Un chariot comique contient tout un monde. En effet, le théâtre n'est-il pas la vie en raccourci, le véritable microcosme que cherchent les philosophes en leurs rêvasseries hermétiques? Ne renferme-t-il pas en son cercle l'ensemble des choses et les diverses fortunes humaines représentées au vif par fictions congruantes? Ces tas de vieilles hardes usées, poussiéreuses, tachées d'huile et de suif, ces ordres de chevalerie en cailloux du Rhin, ces épées à l'antique au fourreau de cuivre, à la lame émoussée, ces casques et diadèmes ne sont-ils pas comme la friperie de l'humanité où viennent revêtir de costumes pour revivre un moment, à la lueur des chandelles, les héros des temps qui ne sont plus?

lundi 11 février 2008

L'expérience de l'égarement

On m'avait parlé déjà de cette mini-commotion qu'avait provoquée Évelyne de la Chenelière dans le milieu théâtral montréalais (dans un article paru dans la revue ci-dessus). De sa prise de position. De son coup de pied dans ce qu'on pourrait appeller la sacro-sainte immunité du travail artistique... Je trouve intéressant ce genre de débat. En gros, il se résume à un concept plutôt simple, mais ô combien difficile à appliquer: l'intégrité du sens critique. C'est, selon cette auteure, le règne de l'auto-congratulation et de la complaisance:

Quand on parle théâtre, on glisse rapidement vers le sujet de la « condition lamentable » des artistes et du sous-financement généralisé de la culture. J’ai le sentiment de soulever un véritable tabou si j’évoque une nécessaire remise en question de la force de nos créations. Pourquoi faudrait-il nous bercer dans l’illusion que tout ce que nous proposons sur scène est terriblement intéressant et novateur ? Parce que les créateurs et les décideurs ne veulent pas discuter de la pertinence ou de la puissance des œuvres : ils veulent prouver encore une fois que l’État ne soutient pas suffisamment les artistes. That’s it. (…) Je ne pense pas qu’il soit outrageant qu’un auteur, par exemple, ne vive pas de sa plume à trente ans. Je ne trouve pas que, par exemple, une lecture publique qui n’aboutit pas ultérieurement à une production soit un phénomène aberrant.
Évelyne de la Chenelière, Les Beaux dessins

J'ai pris connaissance de ce texte par le biais d'un article un peu plus acide écrit par Pierre Thibeault, dans le ICI Montréal, dans la semaine du 22 au 28 novembre 2007, (p.6).

COMPLAISANCE

Au Québec, «mordre la main qui nous nourrit» est un sport dangereux. Ailleurs aussi, me direz-vous, mais davantage encore en nos terres. Et surtout lorsqu’il est question de culture. Tout est tellement tricoté serré dans nos milieux culturels, tout le monde se doit tellement d’être le meilleur ami de son voisin que la critique venant de l'intérieur - la seule qui porte, en général - est au mieux mal perçue, au pire synonyme de véritable excommunication.

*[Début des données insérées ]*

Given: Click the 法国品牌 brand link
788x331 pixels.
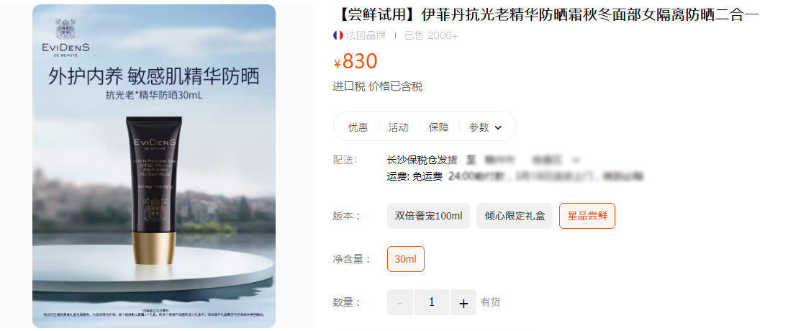Looking at the screenshot, I should (366, 35).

À la fin des années 90, en s’insurgeant contre la mécanique de l’entreprise théâtrale québécoise, le comédien Raymond Cloutier avait connu sa part d’opprobre à l'intérieur même des cercles théâtraux. Son Beau milieu avait suscité l’ire de plusieurs de ses collègues qui, même s’ils s’accordaient en privé pour reconnaître qu’il avait vu juste, ne daignaient plus le saluer en public.

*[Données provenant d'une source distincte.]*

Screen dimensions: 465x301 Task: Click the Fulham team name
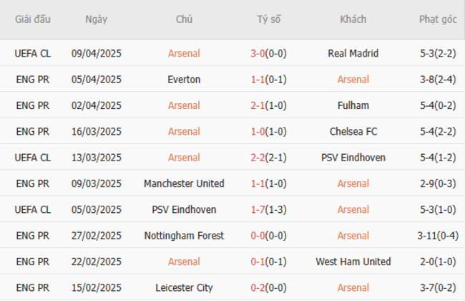[353, 105]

Aujourd’hui, c’est au tour de la remarquable dramaturge Évelyne de la Chenelière d’y aller de son pavé dans la mare, de fustiger certaines attitudes propres au monde théâtral, bref de «mordre la main qui la nourrit».

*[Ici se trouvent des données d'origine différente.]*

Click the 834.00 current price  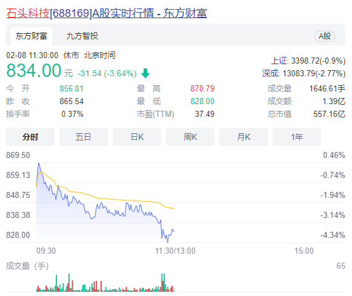[x=34, y=70]

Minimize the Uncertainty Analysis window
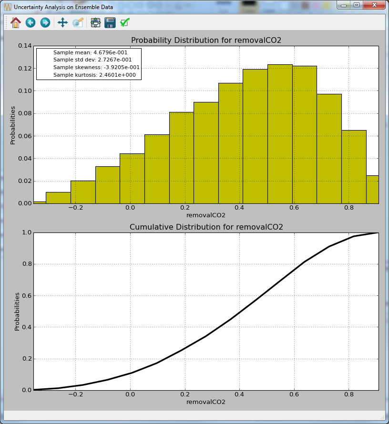344,5
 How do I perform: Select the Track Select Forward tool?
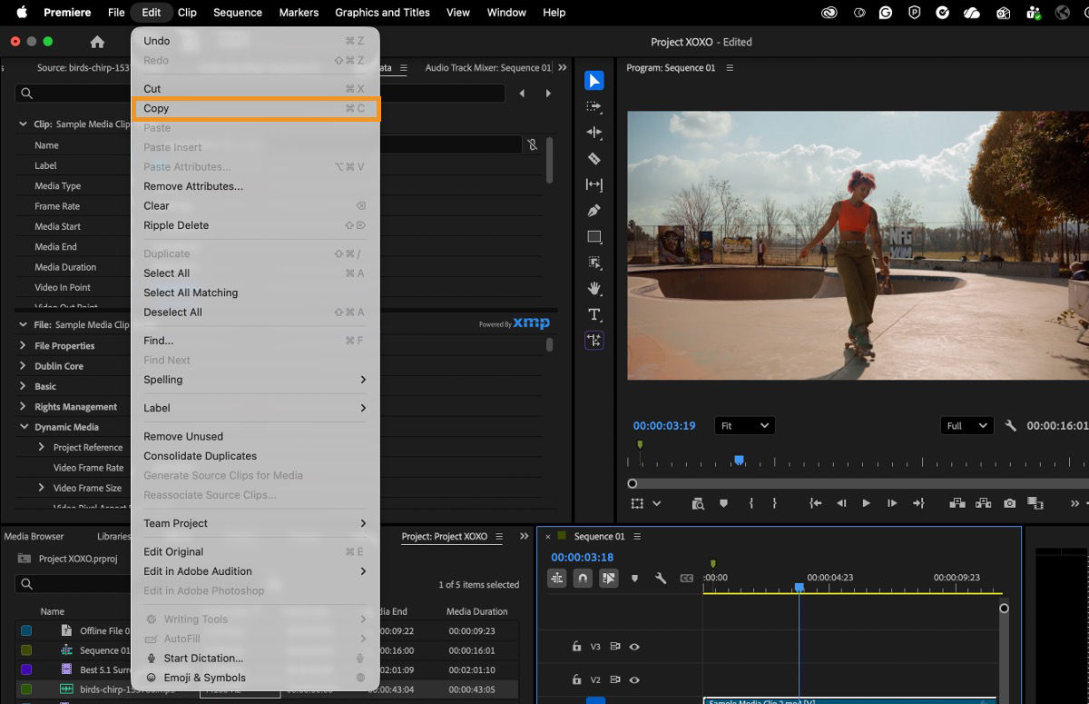(594, 106)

Dans un texte intituté Les beaux dessins, texte qui vient de paraître dans la revue Argument publiée par Les Presses de l'Université Laval, l’auteure n’y va pas avec le dos de la cuiller: «Si je me mettais à la place du public, ma perception du milieu théâtral, par moments, serait la suivante: un groupe de gens qui n’arrêtent pas de se féliciter les uns les autres, et qui s’excitent devant des objets théâtraux parfois inaboutis, convenus, de courte vue, redondants, superficiels, et dont pourtant la critique m’avait assuré que c'était révolutionnaire et absolument exaltant.» Elle va encore plus loin en affirmant que «la majorité des artistes semblent oublier que la liberté, ce n’est pas la permission. [...] La liberté de la parole ne vaut rien sans la liberté de la pensée qui, elle, demande un effort. La spontanéité est le berceau de bien des efforts.»

Mais ce qui est particulièrement intéressant du texte d’Évelyne de la Chenelière, c’est lorsqu’elle aborde les conséquences de ce petit jeu de la complaisance qui, souvent, mine le monde théâtral. Et ses conclusions sont d’autant plus pertinentes que ce mode de fonctionnement du «tout-le-monde-il-est-beau-tout-le-monde-il-est-gentil» s'étend à l’ensemble de la sphère culturelle québécoise. En d’autres termes, ce qu’elle affirme pour le théâtre vaut pour à peu près toutes les disciplines artistiques d’ici.

Parce que la complaisance mène à l’aplanissement des différences. Tout se vaut. «Ainsi,tout devient insignifiant, ce qui pourrait avoir un impact fort est aussitôt évacué pour faire place à autre chose.» Et les journalistes ont leur devoir et leur responsabilité dans cet état de fait.

Évelyne de la Chenelière hésite à parler de crise de la culture au Québec. Plutôt que le vocable «crise», elle emploierait «plus spontanément le mot fatigue, découragement, désabusement, apathie, cynisme»...

À l'époque où je couvrais le théâtre pour le ICI, je voyais environ une soixantaine de productions par année. Pour un coup de cœur, combien de déceptions, de navets sur scène? Je n’ose y aller d’un chiffre...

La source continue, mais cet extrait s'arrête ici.